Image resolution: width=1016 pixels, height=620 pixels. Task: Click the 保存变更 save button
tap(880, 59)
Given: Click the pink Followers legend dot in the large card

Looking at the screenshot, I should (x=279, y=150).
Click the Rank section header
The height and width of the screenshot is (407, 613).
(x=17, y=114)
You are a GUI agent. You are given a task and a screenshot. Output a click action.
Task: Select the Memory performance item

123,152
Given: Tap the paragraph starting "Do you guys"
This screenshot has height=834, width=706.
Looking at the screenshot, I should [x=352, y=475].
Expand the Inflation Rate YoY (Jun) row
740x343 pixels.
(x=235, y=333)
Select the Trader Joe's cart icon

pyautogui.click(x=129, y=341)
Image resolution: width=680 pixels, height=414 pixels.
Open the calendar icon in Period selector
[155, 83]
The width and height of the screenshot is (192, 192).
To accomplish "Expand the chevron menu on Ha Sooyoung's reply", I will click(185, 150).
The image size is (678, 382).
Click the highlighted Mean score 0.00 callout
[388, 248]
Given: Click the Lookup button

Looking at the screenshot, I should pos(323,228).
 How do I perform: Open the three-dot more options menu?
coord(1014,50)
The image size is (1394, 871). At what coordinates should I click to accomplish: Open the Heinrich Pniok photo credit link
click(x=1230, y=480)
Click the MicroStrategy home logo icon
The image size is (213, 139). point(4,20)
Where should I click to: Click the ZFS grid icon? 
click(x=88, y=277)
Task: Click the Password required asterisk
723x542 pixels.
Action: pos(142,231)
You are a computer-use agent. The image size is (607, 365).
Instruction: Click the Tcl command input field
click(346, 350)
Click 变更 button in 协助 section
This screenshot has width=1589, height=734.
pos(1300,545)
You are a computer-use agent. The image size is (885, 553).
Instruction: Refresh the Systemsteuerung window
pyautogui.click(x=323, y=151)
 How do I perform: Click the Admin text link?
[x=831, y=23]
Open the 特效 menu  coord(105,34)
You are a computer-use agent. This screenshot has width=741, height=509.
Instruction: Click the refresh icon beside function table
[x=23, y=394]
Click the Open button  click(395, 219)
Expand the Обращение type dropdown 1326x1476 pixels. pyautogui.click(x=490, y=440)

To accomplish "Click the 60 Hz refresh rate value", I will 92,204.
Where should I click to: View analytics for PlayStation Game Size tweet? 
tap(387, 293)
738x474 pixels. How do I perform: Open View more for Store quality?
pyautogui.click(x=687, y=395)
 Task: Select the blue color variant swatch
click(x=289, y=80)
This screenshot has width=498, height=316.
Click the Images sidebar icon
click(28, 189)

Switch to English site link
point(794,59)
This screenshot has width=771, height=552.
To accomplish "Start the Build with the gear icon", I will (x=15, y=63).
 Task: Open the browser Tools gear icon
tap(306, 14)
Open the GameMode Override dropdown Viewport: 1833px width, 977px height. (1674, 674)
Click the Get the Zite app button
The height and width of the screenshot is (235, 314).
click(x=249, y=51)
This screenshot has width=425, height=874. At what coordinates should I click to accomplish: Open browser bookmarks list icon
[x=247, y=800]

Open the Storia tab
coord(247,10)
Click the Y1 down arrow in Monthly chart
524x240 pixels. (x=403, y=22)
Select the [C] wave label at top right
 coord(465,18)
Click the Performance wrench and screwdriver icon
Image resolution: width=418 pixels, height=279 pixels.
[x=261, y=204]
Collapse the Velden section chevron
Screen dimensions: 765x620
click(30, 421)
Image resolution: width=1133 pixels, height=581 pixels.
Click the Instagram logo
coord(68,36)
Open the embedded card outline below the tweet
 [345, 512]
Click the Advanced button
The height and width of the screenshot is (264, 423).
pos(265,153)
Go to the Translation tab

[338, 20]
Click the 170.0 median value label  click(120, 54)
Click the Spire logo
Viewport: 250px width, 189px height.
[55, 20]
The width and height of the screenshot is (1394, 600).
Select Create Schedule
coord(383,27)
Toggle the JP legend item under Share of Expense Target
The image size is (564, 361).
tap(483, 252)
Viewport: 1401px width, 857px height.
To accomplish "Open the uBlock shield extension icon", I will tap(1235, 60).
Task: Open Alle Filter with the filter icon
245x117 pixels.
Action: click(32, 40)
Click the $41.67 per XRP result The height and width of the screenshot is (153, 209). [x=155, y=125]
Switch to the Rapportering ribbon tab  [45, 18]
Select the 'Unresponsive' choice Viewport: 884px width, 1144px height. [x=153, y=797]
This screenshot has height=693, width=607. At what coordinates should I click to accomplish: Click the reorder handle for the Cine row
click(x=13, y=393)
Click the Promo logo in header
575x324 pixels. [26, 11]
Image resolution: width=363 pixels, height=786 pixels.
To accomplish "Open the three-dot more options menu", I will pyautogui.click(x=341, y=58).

WORK REQUEST
Going through the listing above, tally the lines that contain the word "value" and report the total alone.

OUTPUT
2